You will gather from this that the whole process of renewal, especially if it is opposed by the Landlord, can be quite protracted and costly. It is better by far to try and agree terms amicably with your Landlord although you should always bear in mind what you need to do to protect your position from a legal point of view.
9. Supposing I serve a Section 26 Request?
In this case the Landlord can serve a Counter Notice within 2 months setting out his grounds of opposition, if any, to granting you a new tenancy and his counter proposals for the terms of a new Lease. At this stage, as when served with a Section 25 Notice you will need to decide as soon as you can what you propose doing. If you still wish to renew your tenancy you must apply to the court by the start dated quoted in your Section 26 Request. Again, the date for this can be extended by agreement in writing between Landlord and Tenant.
10. Are there any advantages if I do have to leave the premises as a result of the Landlord proposing renewal on the grounds of redevelopment or own occupation?
The Landlord must pay compensation when you leave the premises as a result of hostile notice served by the Landlord on the grounds of redevelopment or own occupation. Compensation is calculated by reference to the rateable value of the premises. If you have been a Tenant for more than 14 years you will be entitle to twice the rateable value. Under 14 years and compensation is half that, just once the rateable value.

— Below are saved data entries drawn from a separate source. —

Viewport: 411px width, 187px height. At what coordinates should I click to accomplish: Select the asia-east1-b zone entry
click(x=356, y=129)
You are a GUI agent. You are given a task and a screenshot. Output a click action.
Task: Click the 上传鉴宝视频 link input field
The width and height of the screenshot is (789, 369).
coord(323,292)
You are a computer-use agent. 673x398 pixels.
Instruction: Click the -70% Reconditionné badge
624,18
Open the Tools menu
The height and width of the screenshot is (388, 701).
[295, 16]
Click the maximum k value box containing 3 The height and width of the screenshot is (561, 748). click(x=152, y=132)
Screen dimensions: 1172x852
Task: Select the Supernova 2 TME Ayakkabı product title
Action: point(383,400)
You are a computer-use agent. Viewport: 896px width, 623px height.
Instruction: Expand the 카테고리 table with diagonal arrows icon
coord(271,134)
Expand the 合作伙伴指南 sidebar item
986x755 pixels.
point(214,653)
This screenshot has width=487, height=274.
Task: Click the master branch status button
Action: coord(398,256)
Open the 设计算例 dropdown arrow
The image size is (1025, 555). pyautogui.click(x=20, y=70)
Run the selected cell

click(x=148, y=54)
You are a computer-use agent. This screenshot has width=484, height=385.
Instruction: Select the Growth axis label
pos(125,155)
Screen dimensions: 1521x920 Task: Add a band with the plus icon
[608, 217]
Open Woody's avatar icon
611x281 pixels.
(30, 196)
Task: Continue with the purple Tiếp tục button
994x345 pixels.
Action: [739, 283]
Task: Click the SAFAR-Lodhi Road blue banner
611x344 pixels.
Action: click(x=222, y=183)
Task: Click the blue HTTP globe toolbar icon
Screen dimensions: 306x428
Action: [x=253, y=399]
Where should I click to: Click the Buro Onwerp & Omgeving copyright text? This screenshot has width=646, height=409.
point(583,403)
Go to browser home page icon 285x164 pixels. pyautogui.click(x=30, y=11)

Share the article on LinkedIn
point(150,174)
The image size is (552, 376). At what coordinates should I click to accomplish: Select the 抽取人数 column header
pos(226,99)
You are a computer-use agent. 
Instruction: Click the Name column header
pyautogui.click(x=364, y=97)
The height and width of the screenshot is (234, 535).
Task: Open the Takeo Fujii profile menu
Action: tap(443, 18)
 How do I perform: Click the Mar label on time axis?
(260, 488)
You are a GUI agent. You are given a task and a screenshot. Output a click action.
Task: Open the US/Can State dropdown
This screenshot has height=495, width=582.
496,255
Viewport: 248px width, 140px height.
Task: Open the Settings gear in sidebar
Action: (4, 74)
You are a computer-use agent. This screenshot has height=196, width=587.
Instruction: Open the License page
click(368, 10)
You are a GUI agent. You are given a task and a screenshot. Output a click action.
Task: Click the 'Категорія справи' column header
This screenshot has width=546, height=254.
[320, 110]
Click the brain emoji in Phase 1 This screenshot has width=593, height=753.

11. I want to renew my Lease. Should I go ahead and serve a Section 26 Request now or wait and see whether the Landlord serves a Section 25 Notice?
The longer the Landlord leaves it to serve a Section 25 the more the potential advantage there is for you by serving a Section 26 Request. If, say, the Landlord has not served a Section 25 Notice several months after he could first have done so you can serve a Section 26 Request giving the maximum 12 months’ notice to expire following the end date stated in your lease. The advantage here is that you will have the certainty of another year’s occupation and this will at the current rent; the later you serve a Section 26 Request the longer this rent advantage will apply.
12. Will the rent stay the same after the Section 25 Notice or Section 26 Request has expired?
The rent will stay the same unless either Landlord or Tenant has applied to court for an interim rent to be fixed. The earliest date when interim rent will apply is immediately following the expiry date in the Section 25 Notice or Section 26 Request. Interim rent will take effect from whenever an application for it is made but is not usually determined until the court deals with the main application for a new tenancy. It is usually fixed somewhere between the old and new rents, on a sliding basis. If the market rent is likely to be more that the current passing rent it is the Landlord who will wish to apply for an interim rent. The reverse applies if the market rent is likely to be lower than the current passing rent.